WHAT TO PRODUCE:
Show each line of the items below that contains the word "Task", copying every such line in full.

MATERIAL TO PROCESS:
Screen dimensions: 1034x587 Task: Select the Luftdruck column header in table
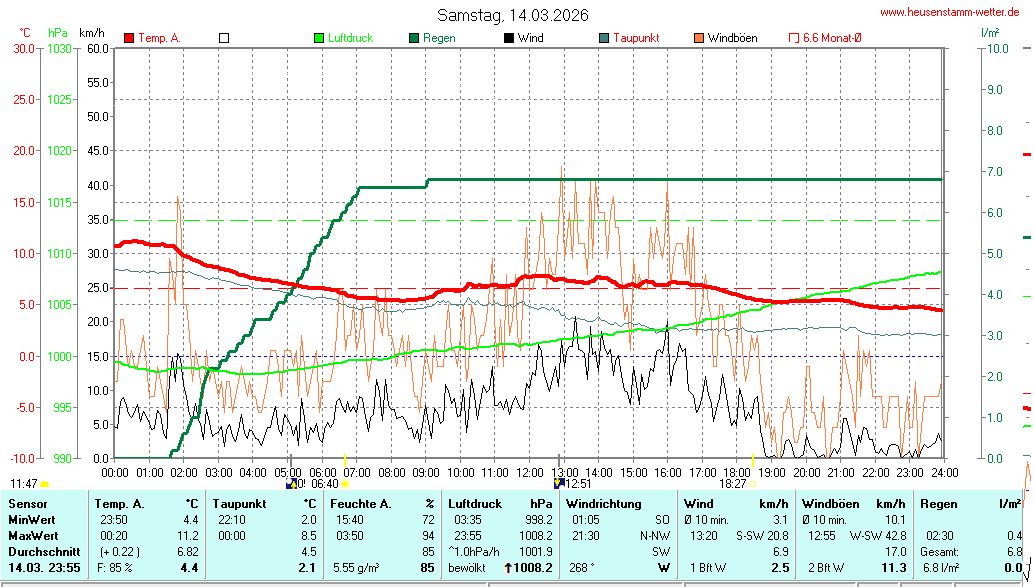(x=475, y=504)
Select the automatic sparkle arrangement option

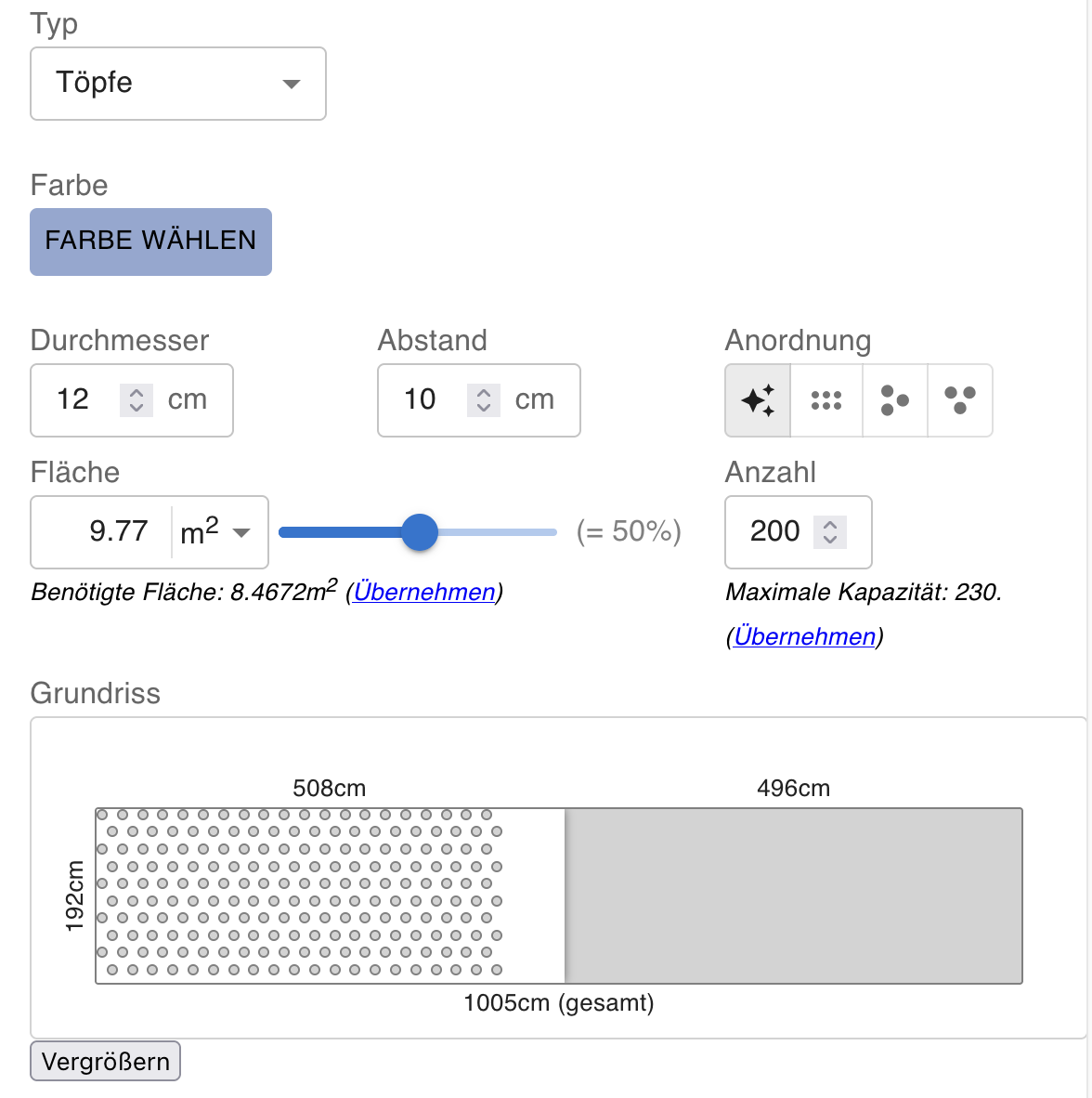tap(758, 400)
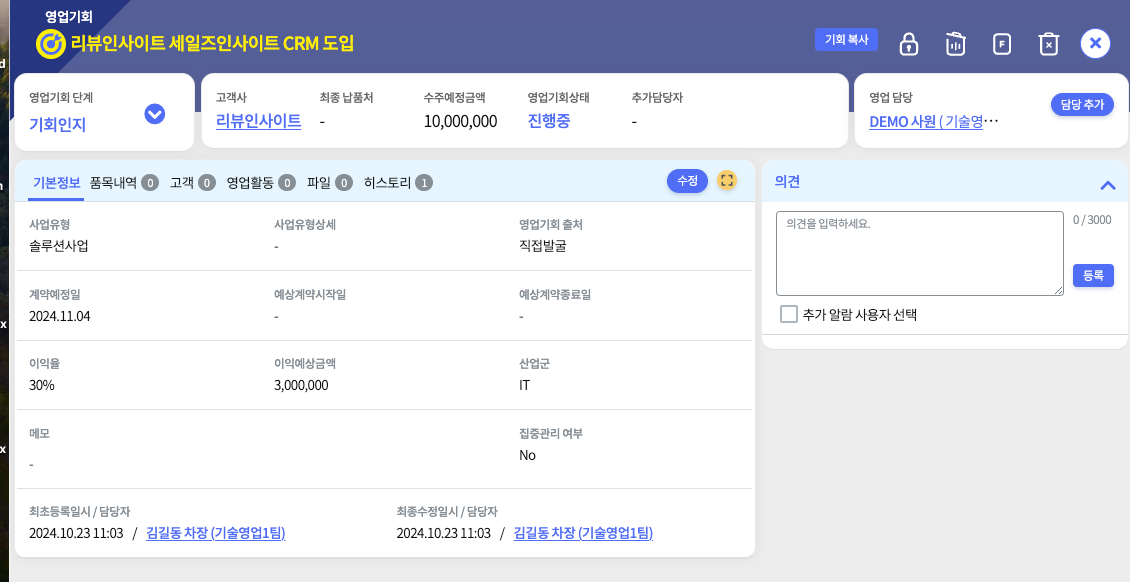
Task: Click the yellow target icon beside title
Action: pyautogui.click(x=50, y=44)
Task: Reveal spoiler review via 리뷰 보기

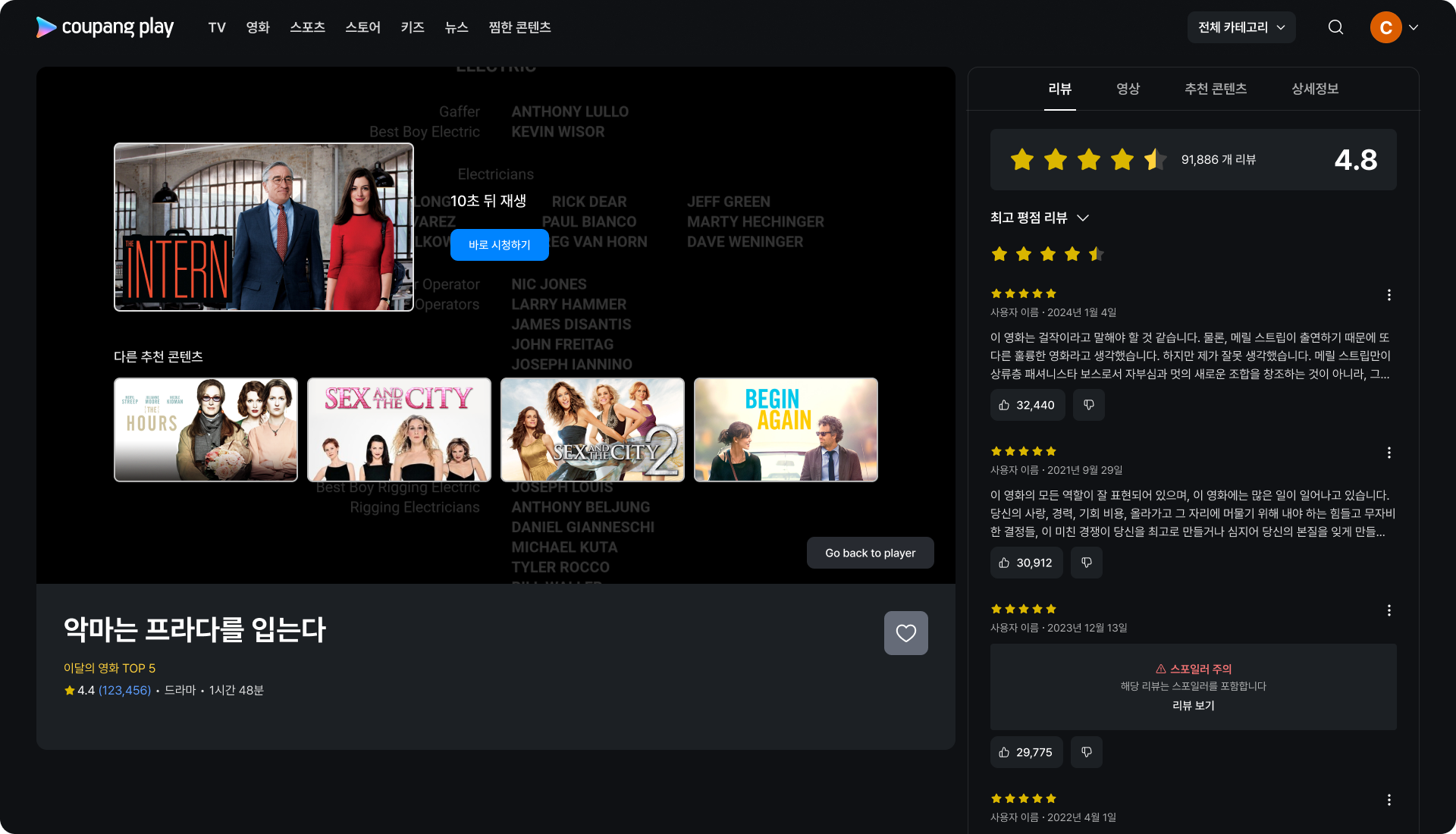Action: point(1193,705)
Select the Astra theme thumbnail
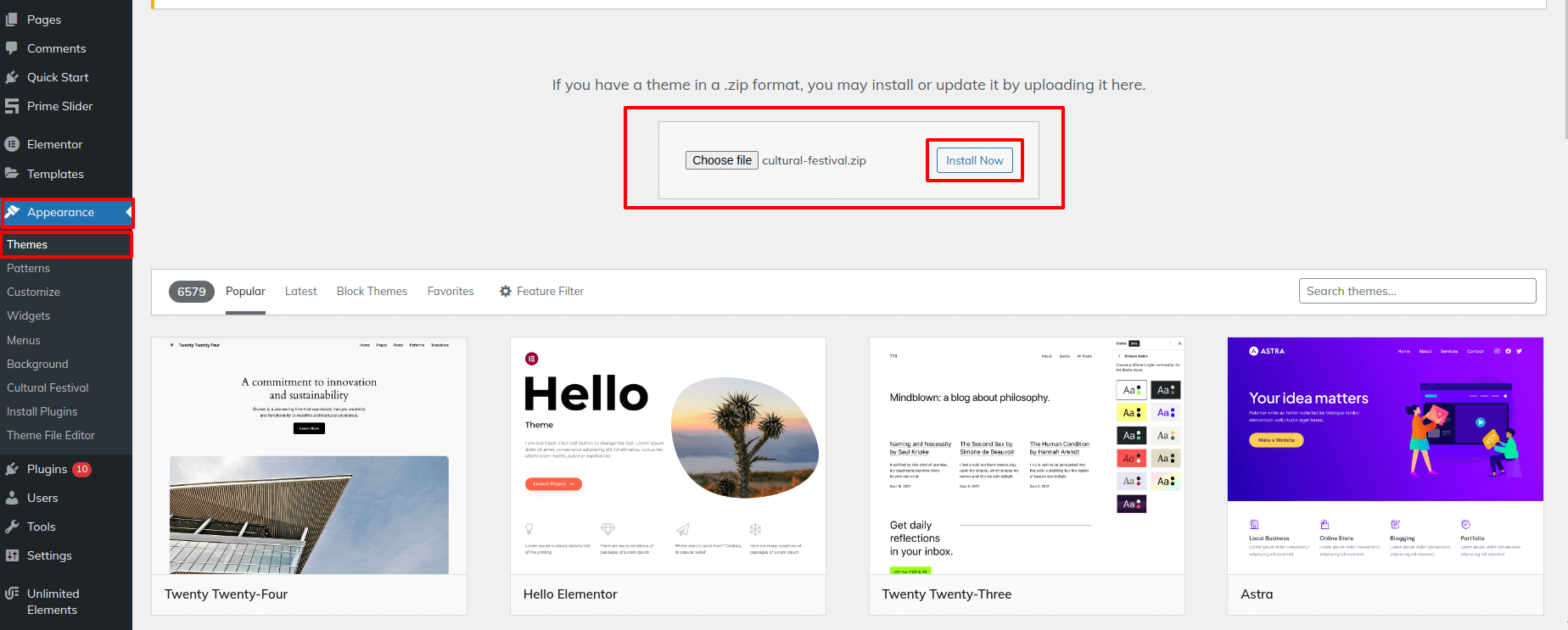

SOLUTION TO THE PROBLEM:
Screen dimensions: 1034x587 Task: Select the Luftdruck column header in table
Task: Click the yellow target icon beside title
Task: Reveal spoiler review via 리뷰 보기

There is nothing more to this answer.